According to published reports, one of the anticipated sessions at the upcoming Black Hat conference will show vulnerabilities within smart metering technologies that certain utilities are deploying to make the electricity grid more intelligent– from energy production through consumption.
The big question is whether the vulnerabilities would put utilities out of compliance with energy industry regulations regarding security.
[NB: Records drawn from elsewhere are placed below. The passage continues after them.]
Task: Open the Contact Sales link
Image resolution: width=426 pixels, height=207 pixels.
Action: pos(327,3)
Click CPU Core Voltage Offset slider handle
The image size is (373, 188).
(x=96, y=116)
In the latest episode of eIQcast, Ross Levanto asks eIQnetworks Product Evangelist John Linkous for a review of what we know about the vulnerabilities and the current state of security compliance within the energy industry.
Running time: 10:27
Direct Link: http://eiqcast.podOmatic.com/entry/2009-07-06T06_58_21-07_00
Don’t be like Dick and check out eIQ’s video at logdataisnotenough.com
July 7, 2009 at 11:03 PM
i think one needs to worry if vulnerabilities would put these firms out of business via outages and customer losses … not compliance
July 14, 2009 at 10:17 AM
The goal of compliance — in this case, specifically NERC CIP – is to provide exactly that: a framework to reduce those vulnerabilities that could potentially bankrupt the company. You’re correct in your implication that compliance and security are separate disciplines, but compliance can still help organizations acheive security. Compliance is (one of) the means; security is the goal.